Return to Turnberry 4: May 13, 2008
The first round of the Ailsa Cup matches, over the eponymous course, ended in a two-two split–no blood. Team captain Tom Mackin (left) and I fought well in our match against Alistair Nicol and Jonathan Ashworth, but faltered on the last two holes to lose two down.
It was difficult to get too upset about this, since we were, after all, playing the Ailsa course. This was the second course I ever played in Scotland–the first being a jet lag round at Royal Troon back in 2004.
By the time I worked around a mild dogleg left at the fourth hole at the Ailsa course, aiming at a green nestled seemingly on its own planet–a world of wild grasses waving serenely in a briny seaside breeze, all sound muted, the distant target beckoning seductively, almost illuminated–I was a hostage to its charms.
And that was before I came to the money holes, the eighth and ninth that run right along the sea in full view (when it’s in view) of the Ailsa Craig, a rocky shoreline, the totemic lighthouse, and the ruins of Bruce’s Castle, as in Robert the Bruce, Scottish King from 1306-1329.
The pros will play the course at 7,211 yards in 2009, about 250 yards longer than 1994, and with a score of new bunkers.
We played the more sensible medal tees at 6,493 yards, but after hiking miles a day for four days, the old bones appreciated being worked over in a massage at the Spa at Turnberry, just one of the many amenities that draw visitors here. For the relentless golfer there is a practice green right in front of the hotel, and further down at its base an 18-hole pitch and putt course.
The non-golfer need merely head to the Outdoor Activity Centre to set up salmon or trout fishing, horse-riding on the beach, off-roading by 4×4 or bike, archery, falconry, clay target shooting or hill walking.
The massage may have put me into too relaxed a mood prior to grappling with the dress code for the night’s gala Scottish Dinner—full kilts for both teams. Luckily, we were given an instruction sheet: “The easiest order in which to dress, is to start with your socks…” and taking us right through the right way to hang the sporran, where to slip the sgian dubh, how to lace the ghillie brogues.
What the instruction sheet made no mention of was the under-the-kilt question, which naturally, well, arose frequently. The two kilted bellmen I had spoken to in the hotel lobby were of somewhat different minds, one saying it was largely left to “personal choice,” the other suggesting that there was simply no debate, and that one was duty bound to go commando.

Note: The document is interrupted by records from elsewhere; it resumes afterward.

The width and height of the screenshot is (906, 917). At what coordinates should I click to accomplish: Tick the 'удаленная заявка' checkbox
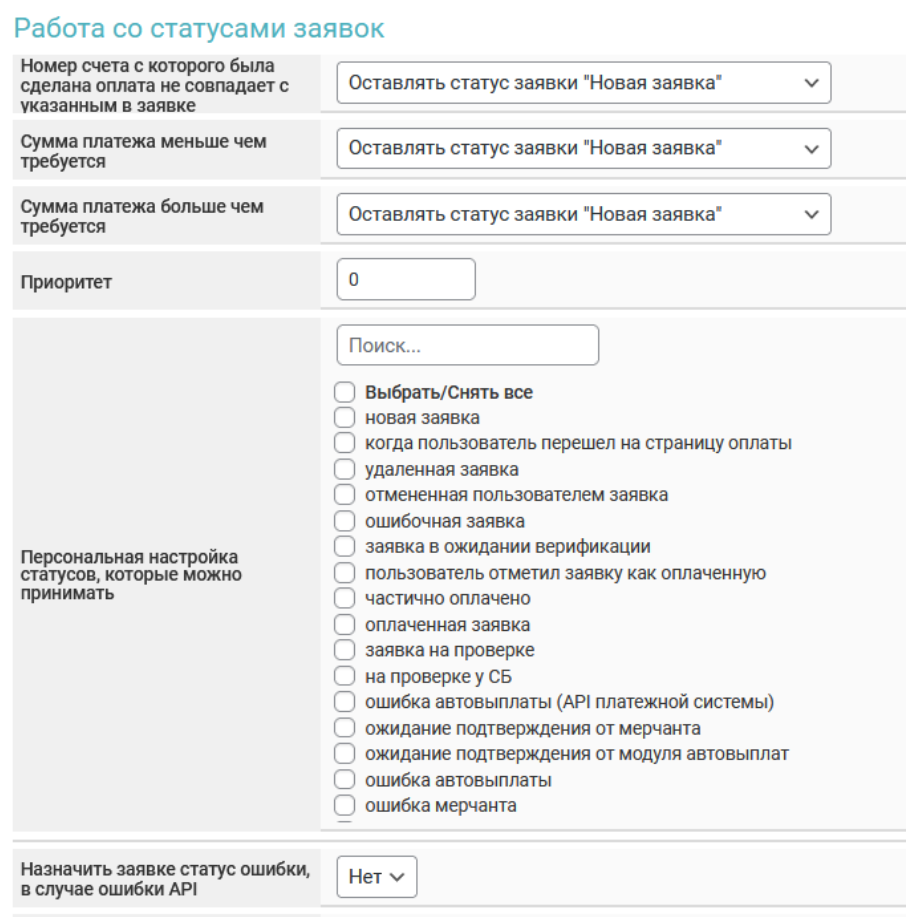345,469
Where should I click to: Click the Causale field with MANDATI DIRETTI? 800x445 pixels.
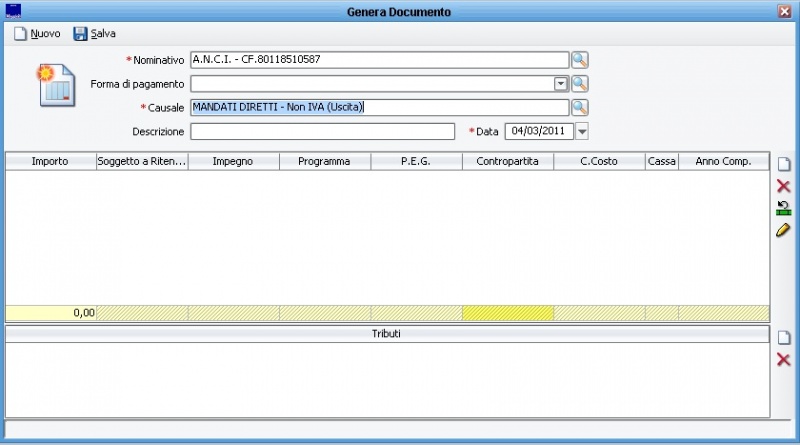point(379,107)
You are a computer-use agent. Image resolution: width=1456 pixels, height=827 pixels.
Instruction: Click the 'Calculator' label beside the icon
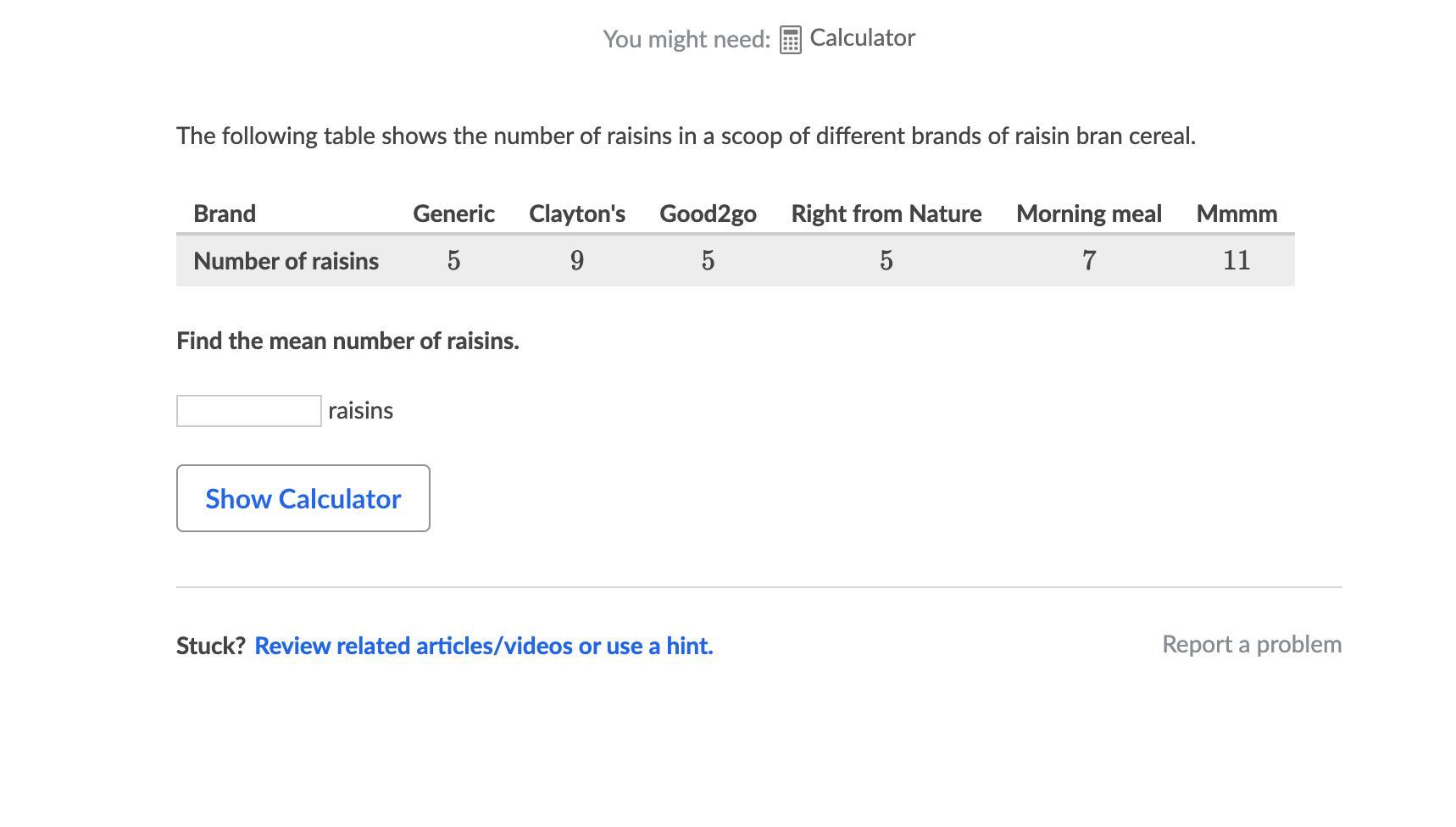point(862,38)
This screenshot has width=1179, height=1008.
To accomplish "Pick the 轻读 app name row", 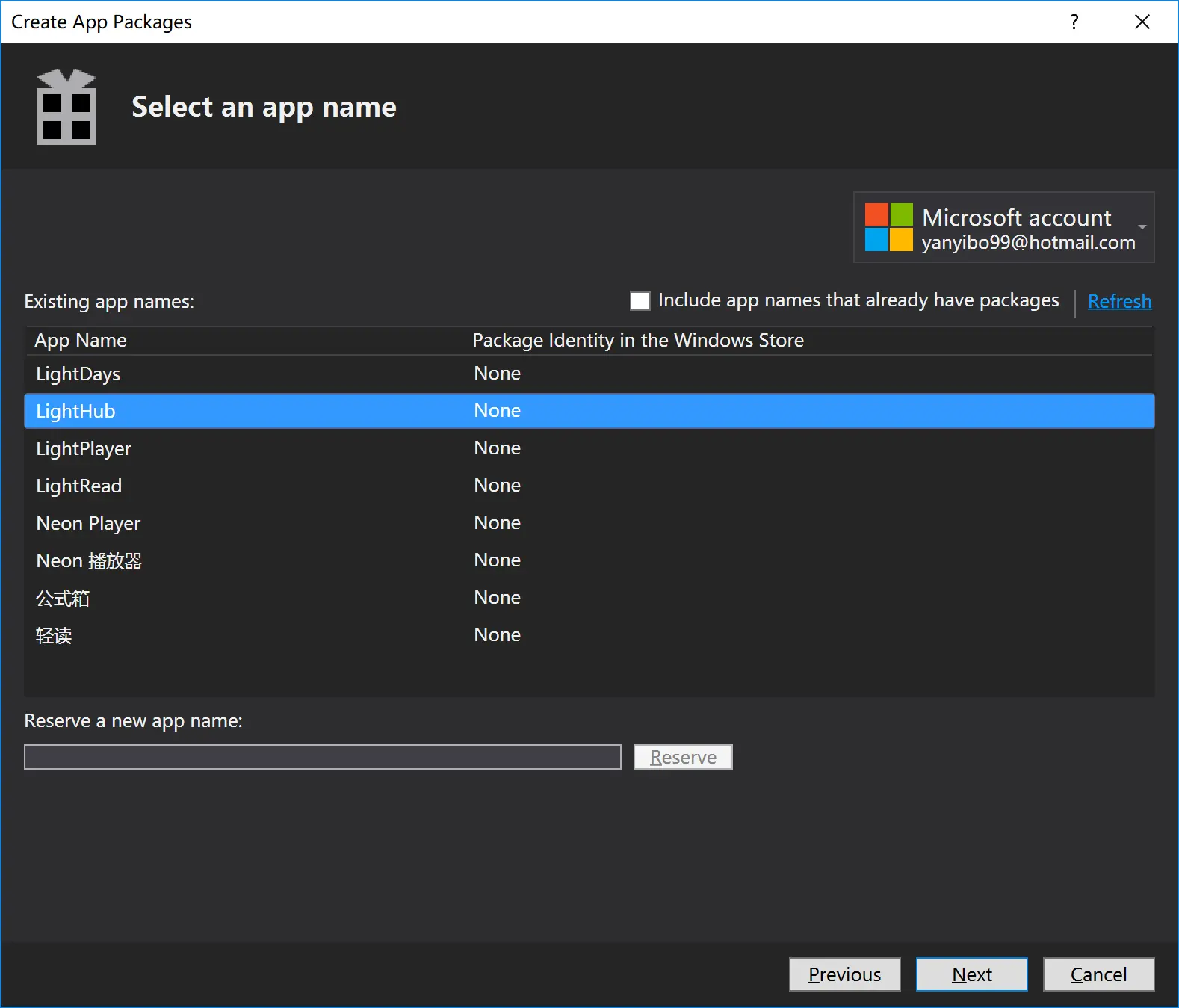I will [x=54, y=635].
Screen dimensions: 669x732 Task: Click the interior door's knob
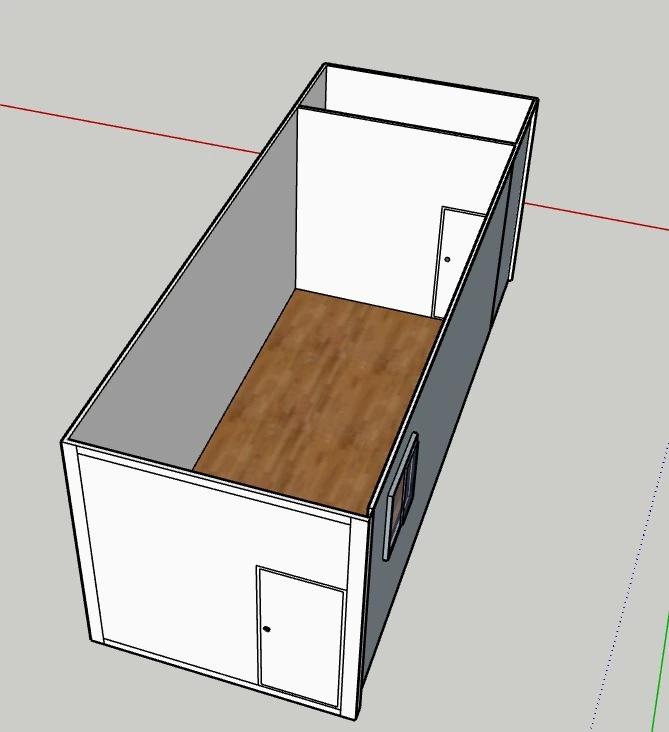[x=447, y=259]
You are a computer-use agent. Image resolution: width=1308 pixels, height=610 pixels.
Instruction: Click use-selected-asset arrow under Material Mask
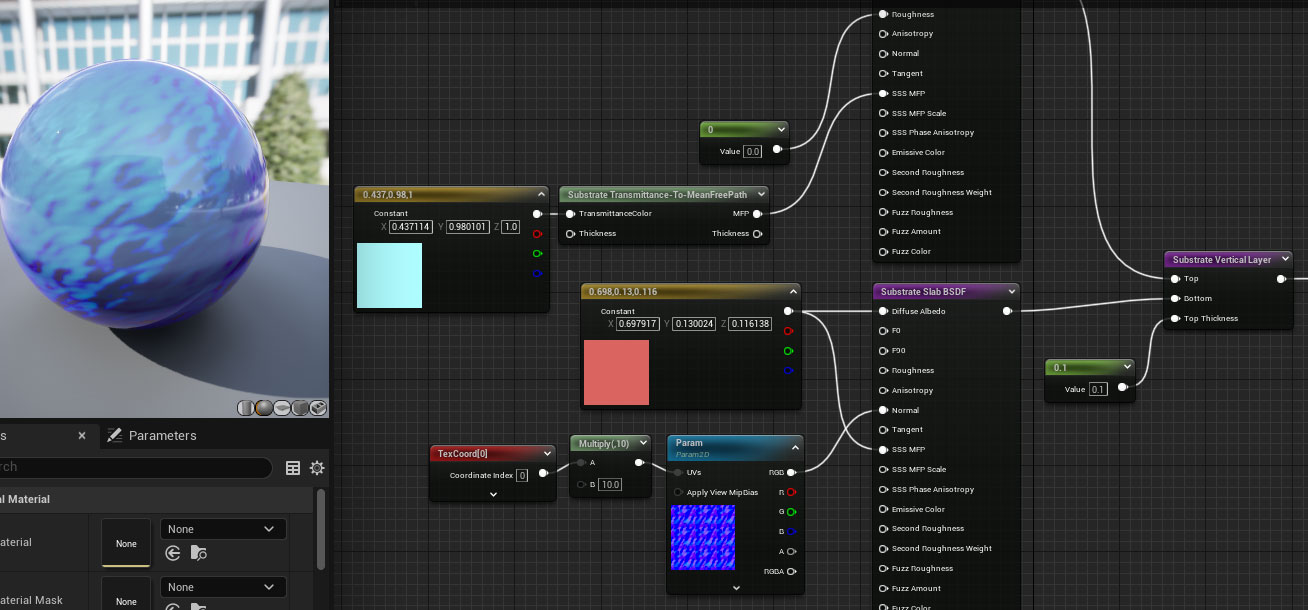pyautogui.click(x=171, y=608)
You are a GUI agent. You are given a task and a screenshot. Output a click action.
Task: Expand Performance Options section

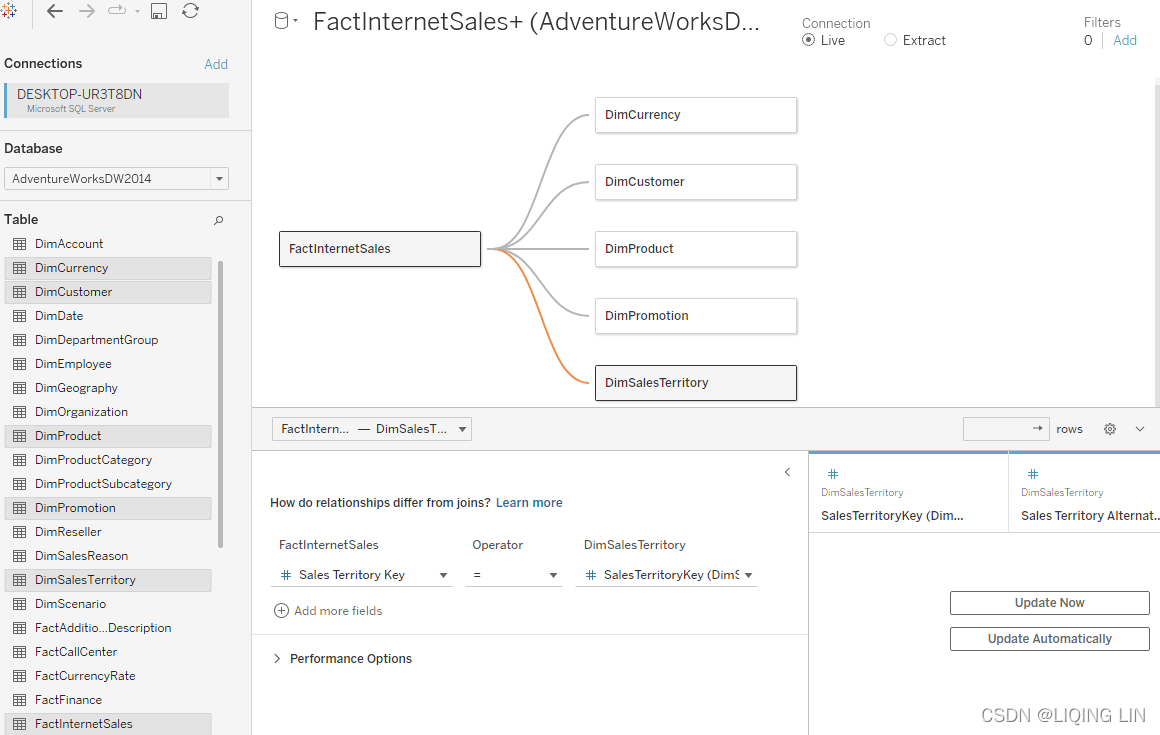pos(277,659)
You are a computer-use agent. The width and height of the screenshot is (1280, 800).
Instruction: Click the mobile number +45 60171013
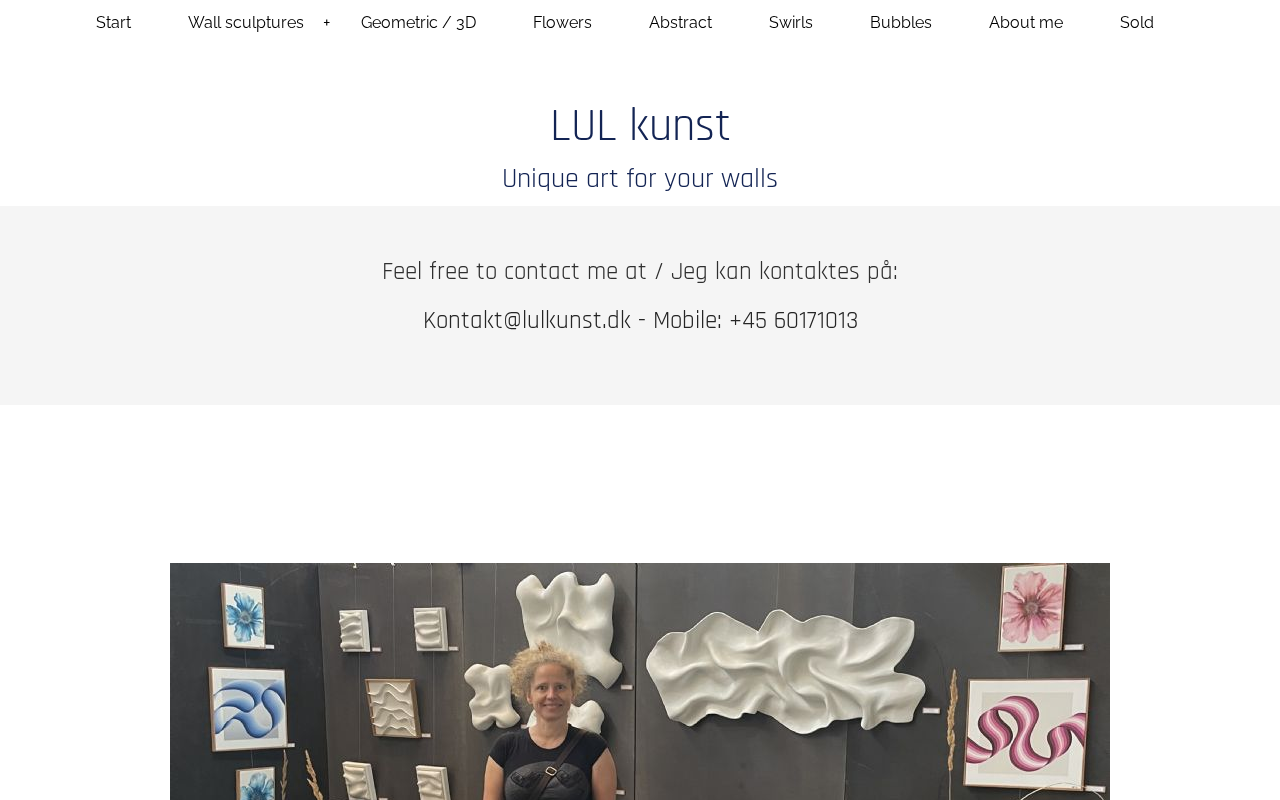tap(793, 321)
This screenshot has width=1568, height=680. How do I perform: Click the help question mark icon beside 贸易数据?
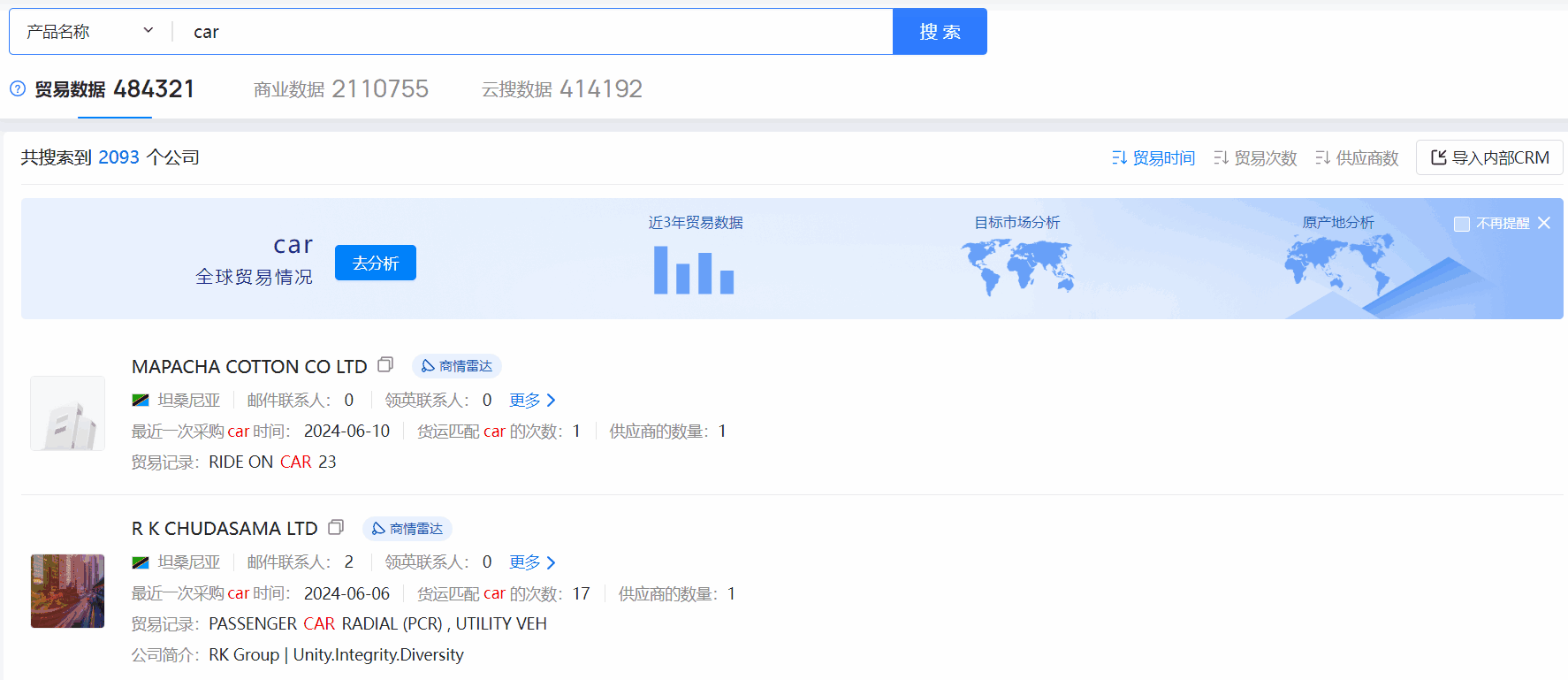(18, 88)
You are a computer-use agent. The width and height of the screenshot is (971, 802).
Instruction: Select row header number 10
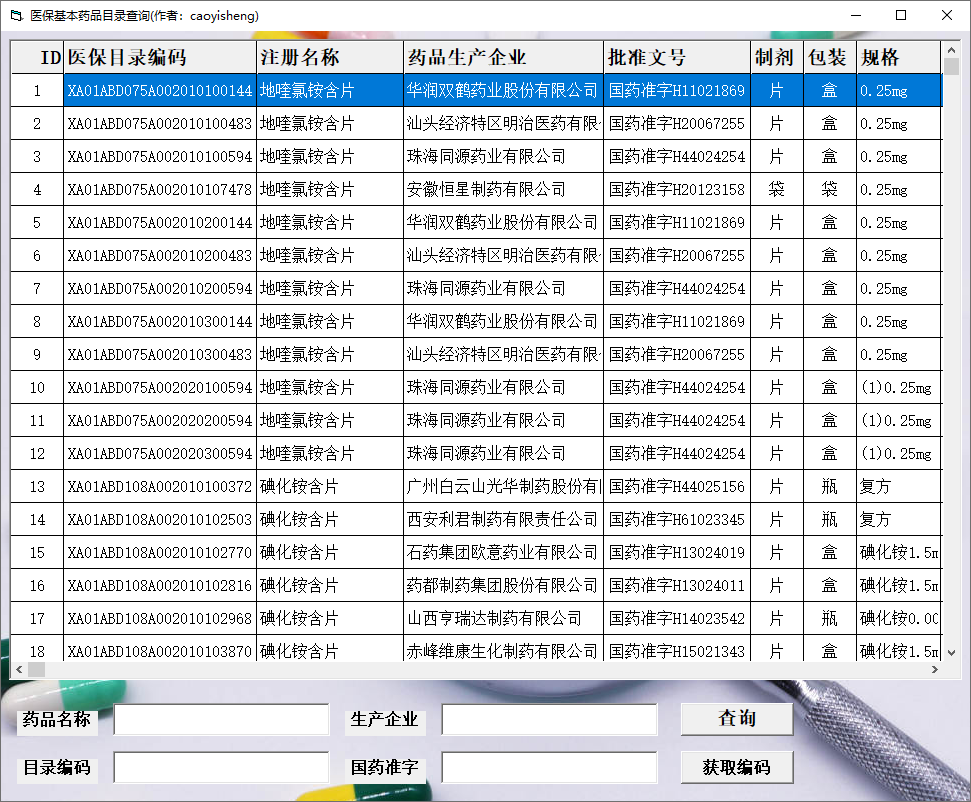37,387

I felt duty bound to wear the Black Watch tartan to honor my Campbell heritage, and I cut a fine Celtic figure if I do say. The night fairly dripped with plaid, as a bagpiper led a procession into our dining room for Burns’ “Address to the Haggis”:
Fair fa’ your honest, sonsie face,/Great Chieftan o’ the Puddin-race! as recited by Drew Cochrane, an editor at the local Largs & Millport Weekly News by day, but a rousing Burnsian in the evening parlor. Cochrane reappeared toward the end of the meal for a full-tilt recitation of “Tam o’ Shanter,” albeit seasoned with a few anachronistic jokes.
Our jokes were growing more rancid by the minute, more than one about fondling our sporrans, so a full-blown bagpiping band marched up to the front of the hotel in timely fashion, to Beat the Retreat. The band played the tunes of glory with enough fervor to cause one Scotsman to remark, “That would bring a tear to a glass eye.”
There were numerous glasses being passed around at our dinner, to be sure, so that Scotsman Kevin Ferrie asked the pertinent question: “Does the Academy actually have a ‘Golf With a Hangover’ program?”